Hundreds of commencement speakers at high school and college graduations across the country have planned this year to deliver a message about the climate crisis, but many report that their schools have censored their speeches. (Photo: Illinois Springfield/Flickr/cc)

More than 350 students across the U.S. have signed up to use their graduation speeches as a call to action directed at lawmakers and older generations, demanding their elders do everything in their power to solve the climate crisis and protect the planet—but many students are facing censorship as they try to get their message out.

Students who joined the Class of 0000 movement planned to give one unified commencement speech at high schools and colleges across the country, demanding that all 2020 political candidates must "have a plan to get to zero emissions, or get zero of our votes."

"A lot of adults blame our generation for being sensitive but we have to deal with the problems they have caused. It's really frustrating. We are vocal about climate change because no one else is going to do anything about it."
—Jessica Lopez, high school graduation speaker
"Together, we have the power to solve the climate crisis," reads the speech. "Every student. Every parent. Every teacher. Every leader. The future is in our hands."

But administrators at a number of schools have claimed the message is "too controversial," asking graduation speakers not to bring up the climate in their speeches.

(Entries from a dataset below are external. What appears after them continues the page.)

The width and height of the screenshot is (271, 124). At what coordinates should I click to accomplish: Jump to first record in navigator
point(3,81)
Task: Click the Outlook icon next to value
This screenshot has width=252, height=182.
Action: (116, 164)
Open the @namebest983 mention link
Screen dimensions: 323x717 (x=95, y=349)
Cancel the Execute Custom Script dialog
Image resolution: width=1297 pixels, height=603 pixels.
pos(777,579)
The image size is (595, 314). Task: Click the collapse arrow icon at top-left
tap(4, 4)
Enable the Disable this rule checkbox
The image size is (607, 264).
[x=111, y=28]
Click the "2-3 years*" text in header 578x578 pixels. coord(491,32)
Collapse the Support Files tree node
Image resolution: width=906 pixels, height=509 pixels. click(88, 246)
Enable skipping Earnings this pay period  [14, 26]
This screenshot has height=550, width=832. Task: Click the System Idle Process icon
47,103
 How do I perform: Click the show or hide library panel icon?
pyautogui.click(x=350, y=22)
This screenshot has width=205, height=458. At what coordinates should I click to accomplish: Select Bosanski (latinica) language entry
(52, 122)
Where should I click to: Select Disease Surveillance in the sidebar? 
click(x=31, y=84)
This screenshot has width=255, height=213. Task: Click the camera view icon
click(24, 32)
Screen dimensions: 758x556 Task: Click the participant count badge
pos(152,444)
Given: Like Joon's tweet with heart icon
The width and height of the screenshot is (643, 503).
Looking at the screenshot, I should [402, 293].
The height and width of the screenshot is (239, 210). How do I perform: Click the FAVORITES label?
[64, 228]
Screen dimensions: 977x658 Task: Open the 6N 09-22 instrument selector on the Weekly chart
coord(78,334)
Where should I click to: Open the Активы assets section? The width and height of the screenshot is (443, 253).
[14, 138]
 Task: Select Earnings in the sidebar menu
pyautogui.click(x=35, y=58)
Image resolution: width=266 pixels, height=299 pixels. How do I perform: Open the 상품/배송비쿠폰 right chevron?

One organizer for Class of 0000 denounced the censorship as "cowardly."

"It's really frustrating that these graduating students are not being able to give one last remark for the school that they contributed so much to," Lia Harel, an organizer on Class of 0000's national planning team, told Common Dreams.

Students in Massachusetts, California, Arizona, and elsewhere have been told they cannot give the Class of 0000 speech—angering students who say their schools have previously been open to protests like the National Student Walkout for gun control reform last year.

"It's shocking to me that we could voice our opinions then, but are silenced when we want to talk about climate change," Jessica Lopez, a senior at Health Sciences High and Middle College told The Guardian. "A lot of adults blame our generation for being sensitive but we have to deal with the problems they have caused. It's really frustrating. We are vocal about climate change because no one else is going to do anything about it."

"On this issue, it feels like the adults are the children," Lopez added.

Scientist and organizer Lucky Tran called The Guardian's report "horrific," tweeting that young people should be commended for addressing the climate crisis—an issue that is expected affect people in every corner of the world during today's graduates' lifetime. 

Harel told Common Dreams that the campaign was surprised to see schools objecting to the content of the speech.

"When we were developing the speech we made sure that what we were saying was not directly targeting one particular party or saying anything that is blatantly political," Harel said. "All that we're saying is, 'We want a better future.' ...We worked so hard to make sure these words are [words that] everyone can get behind."

Some students whose speeches have been suppressed have still found a way to spread their message to their fellow classmates and families.

Lopez arranged for her classmates to wear badges reading "No Planet B" to their graduation. Harel advised students who were censored to publicize their school's objections to the speech.

"They need to make sure everyone knows what happened," Harel told Common Dreams.

The suppression, she added, will only fuel her generation's outrage as politicians refuse to accept the scientific consensus that humans are contributing to the climate crisis, fail to rapidly curb planet-warming fossil fuel emissions, and block a swift transition to sustainable energy sources.

"Before every revolution the group in power feels threatened, so they do everything they can to censor those who are speaking out," Harel said. "I want the students to understand that the irony is those restrictions are only fueling our fire, our calls for change."

"This is our revolution this time," she added.